**Daftar Tugas**
1. Ringkaslah teks tentang pengaruh budaya pada komunikasi dalam dua kalimat.
2. Jawablah pertanyaan berikut berdasarkan teks tentang pengaruh budaya pada komunikasi.
(a) Menurut Hall, apa yang memainkan peranan kunci dalam menjelaskan beberapa perbedaan komunikasi?
(b) Dalam budaya low context, pesan sebagian besar diwakili oleh apa?
(c) Kategori perilaku nonverbal mana yang dikelola untuk mengatur arus bicara selama percakapan?
3. Tuliskan ulang tanpa perubahan bagian teks tentang pengaruh budaya pada komunikasi yang dibuka dengan kata-kata yang memuat "Pengaruh Budaya pada" dan ditutup dengan "maupun non verbal.".

**Teks Sumber**
Pengaruh Budaya pada Komunikasi
Menurut
Dayakisni dan Yuniardi (2004:238) “komunikasi adalah proses menyampaikan pesan
atau makna dari pengirim kepada penerima”. Setiap budaya akan memiliki
aturan-aturan bagaimana cara anggota-anggotanya untuk melakukan komunikasi baik
secara verbal maupun non verbal.
a) Gaya
komunikasi verbal secara lintas budaya
Hall (dalam Dayakisni dan Yuniardi,
2004:238) mengemukakan bahwa “context
memainkan peranan kunci dalam menjelaskan beberapa perbedaan komunikasi”. Context adalah informasi yang
mengelilingi suatu komunikasi dan membantu penyampaian pesan. Berdasarkan hal
itu, Hall menyatakan bahwa penggunaan bahasa dalam budaya-budaya yang berbeda
dapat diklasifikasikan sebagai high
context atau low context. Pada
budaya low context pembicaraan yang
terjadi bersifat eksplisit dan pesan-pesan yang disampaikan sebagian besar
diwakili oleh kata-kata yang diucapkan. Sebaliknya dalam budaya high context pesan disampaikan secara implisit dan
kata-kata yang diucapkan hanya mewakili sebagian kecil dari pesan tersebut.
b) Budaya
dan komunikasi non verbal
Menurut Dayakisni dan Yuniardi
(2004:244) “komunikasi non verbal adalah transfer makna melalui alat-alat
seperti bahasa tubuh dan penggunaan ruang fisik”. Dengan demikian ekspresi
wajah, gerakan tubuh, sikap badan, kontak mata, dan suara bahkan pengunaan
ruang dan jarak interpersonal, penggunaan waktu, tipe pakaian yang dipakai, dan
desain arsitektur yang kita gunakan adalah perilaku-perilaku yang termasuk
dalam perilaku non verbal. Menurut Ekman dan Friesen (dalam Dayakisni dan
Yuniardi, 2004:245) perilaku-perilaku non verbal dapat diklasifikasikan menjadi
5 kategori, yaitu:
1)
Illustrator, yaitu perilaku nonverbal yang
digunakan untuk memperjelas aspek dari kata-kata yang kita ucapkan.
2)
Adaptors/manipulators, adalah perilaku non verbal yang
kita kelola untuk membantu tubuh kita beradaptasi terhadap lingkungan disekitar
kita.
3)
Emblems, adalah perilaku nonverbal yang
menyampaikan suatu pesan melalui diri mereka sendiri.
4)
Emotions, adalah pesan yang disampaikan
melalui perilaku nonverbal.
5)
Regulators, adalah perilaku non verbal
yang kita kelola untuk mengatur arus bicara selama percakapan.

**Bahan yang Disediakan**

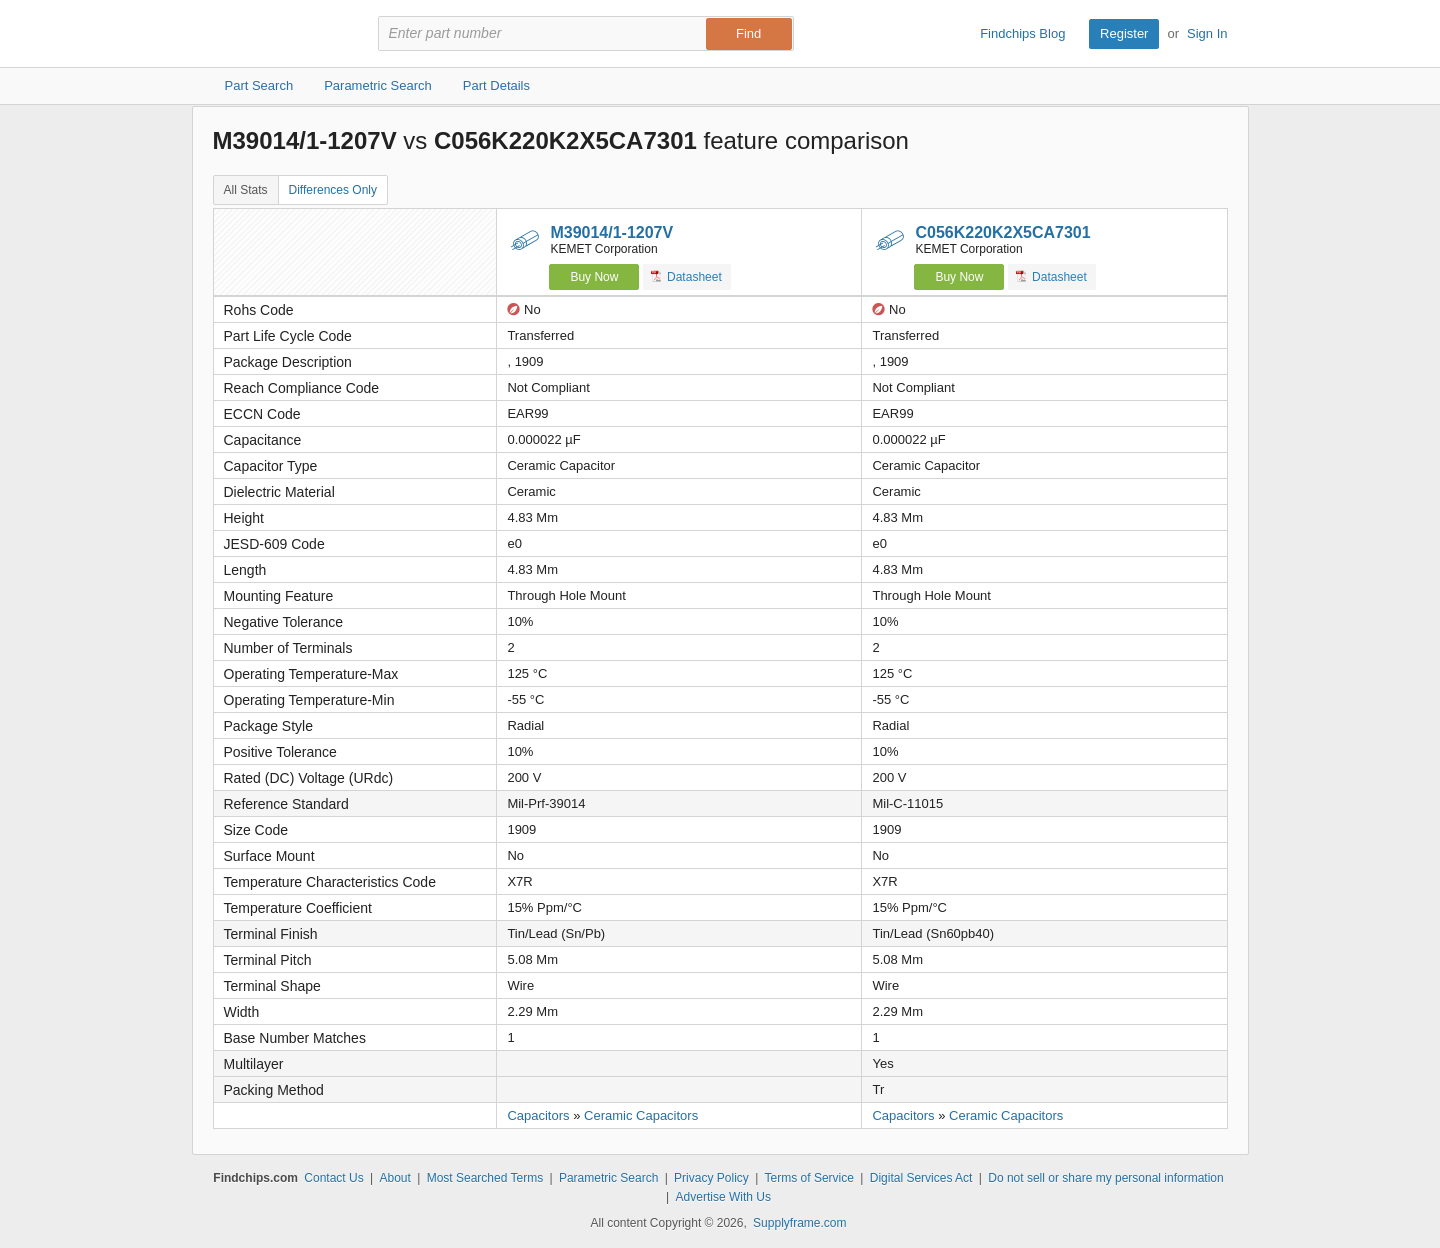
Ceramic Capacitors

**Jawaban Latihan**
1. Setiap budaya memiliki aturan tentang cara anggotanya berkomunikasi, baik secara verbal maupun nonverbal. Menurut Hall, penggunaan bahasa dalam budaya yang berbeda dapat digolongkan sebagai high context atau low context, sedangkan menurut Ekman dan Friesen, perilaku nonverbal dapat diklasifikasikan menjadi lima kategori.

2.
(a) Context.
(b) Kata-kata yang diucapkan.
(c) Regulators.

3.
Pengaruh Budaya pada Komunikasi
Menurut
Dayakisni dan Yuniardi (2004:238) “komunikasi adalah proses menyampaikan pesan
atau makna dari pengirim kepada penerima”. Setiap budaya akan memiliki
aturan-aturan bagaimana cara anggota-anggotanya untuk melakukan komunikasi baik
secara verbal maupun non verbal.